Realtime Twitter Replies?

I have created Twitter bots for many geographic locations. I want to allow users to #-reply to the Twitter bot with commands and then have the bot respond with the results. I would like to have the bot reply to the user as quickly as possible (realtime).
Apparently, Twitter used to have an XMPP/Jabber interface that would provide this type of realtime feed of replies but it was shut down.
As I see it my options are to use one of the following:
REST API
This would involve polling every X minutes for each bot. The problem with this is that it is not realtime and each Twitter account would have to be polled.
Search API
The search API does allow specifying a "-to" parameter in the search and replies to all bots could be aggregated in a search such as "-to bot1 OR -to bot2...". Though if you have hundreds of bots then the search string would get very long and probably exceed the maximum length of a GET request.
Streaming API
The streaming API looks very promising as it provides realtime results. The API allows you to specify a follow and track parameters. follow is not useful as the bot does not know who will be sending it commands. track allows you to specify keywords to track. This could possibly work by creating a daemon process that connects to the Streaming API and tracks all references to the bot's names. Once again since there are lots of bots to track the length and complexity of the query may be an issue. Another idea would be to track a special hashtag such as #botcommand and then a user could send a command using this syntax #bot1 weather #botcommand. Then by using the Streaming API to track all references to #botcommand would give you a realtime stream of all the commands. Further parsing could then be done to determine which bot to send the command to. This blog post has more details on the Streaming API
Third-party service
Are there any third-party companies that have access to the Twitter firehouse and offer realtime data?
I haven't investigated these, but here are a few that I have found:
Gnip
Tweet.IM
excla.im
TwitterSpy - seems to use polling, not realtime
tweethook
I'm leaning towards using the Streaming API. Is there a better way to get near realtime #-replies for many (hundreds) of Twitter accounts?
UPDATE: Twitter just announced that in the future they will have User Streams which expands upon the Streaming API. User Streams Preview
Either track or follow will work for the cases you describe.
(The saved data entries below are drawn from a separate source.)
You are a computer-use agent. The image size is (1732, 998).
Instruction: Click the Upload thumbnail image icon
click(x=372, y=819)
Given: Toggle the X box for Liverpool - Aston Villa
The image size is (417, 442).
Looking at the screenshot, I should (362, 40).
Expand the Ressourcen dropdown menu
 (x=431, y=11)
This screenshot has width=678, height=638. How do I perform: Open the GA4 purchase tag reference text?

See http://apiwiki.twitter.com/Streaming-API-Documentation#track for details on what track actually does. The doc on follow is on the same page.
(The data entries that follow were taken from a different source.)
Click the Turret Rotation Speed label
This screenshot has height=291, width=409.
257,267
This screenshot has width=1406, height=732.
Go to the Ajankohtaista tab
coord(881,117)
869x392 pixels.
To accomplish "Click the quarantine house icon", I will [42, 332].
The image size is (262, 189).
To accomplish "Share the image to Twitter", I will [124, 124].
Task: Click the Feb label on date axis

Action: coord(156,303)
There are rate limits of sorts on the streaming API, but they have to do with how big a slice of the total tweet stream you're consuming. For writing a bot like this you won't hit these limits without a pretty big user base. And when you get that user base you can apply for elevated access levels that increase the rate limets.
There's the twitter firehose but you're probably best off using the Streaming API. The firehose is open to Google (try googling your twitter name) and as the link says they're opening it up to all soon enough.
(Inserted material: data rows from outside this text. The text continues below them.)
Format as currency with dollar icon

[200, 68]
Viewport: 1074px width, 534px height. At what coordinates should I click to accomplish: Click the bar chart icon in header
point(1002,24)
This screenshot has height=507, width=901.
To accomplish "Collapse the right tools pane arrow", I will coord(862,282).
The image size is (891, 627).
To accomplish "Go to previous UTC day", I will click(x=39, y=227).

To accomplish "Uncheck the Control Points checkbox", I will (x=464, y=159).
You'll want to get your IP whitelist too.
If your not already, you want to check out the GoogleGroup for twitter devs.
The track predicate for the streaming api would actually be useful because if you follow your bot's user IDs, you'll get all the messages made by your bots and all the other messages that mention your bots #usernames (including #replies). It really does track everything public on twitter relating to the user IDs you follow with it, give it a shot.
REST API:
The most comprehensive results with the least amount of false positives. Will include protected statuses if the bot is following the protected account. If you poll every thirty seconds it is pretty close to realtime and you will be well under your rate limit (350/hour) if you are using api.twitter.com/1 with OAuth.
Streaming API:
You will want to avoid the Search API. It is trending more and more towards popular results and not complete results.
Streaming API
The fastest but also likely to miss some statuses as well as include false positives. Protected statuses for example are not included. Track for a screen_name will return statuses with that screen_name in it but will also include tweets that just have the screen_name as a string without the # so be sure to filter on your side.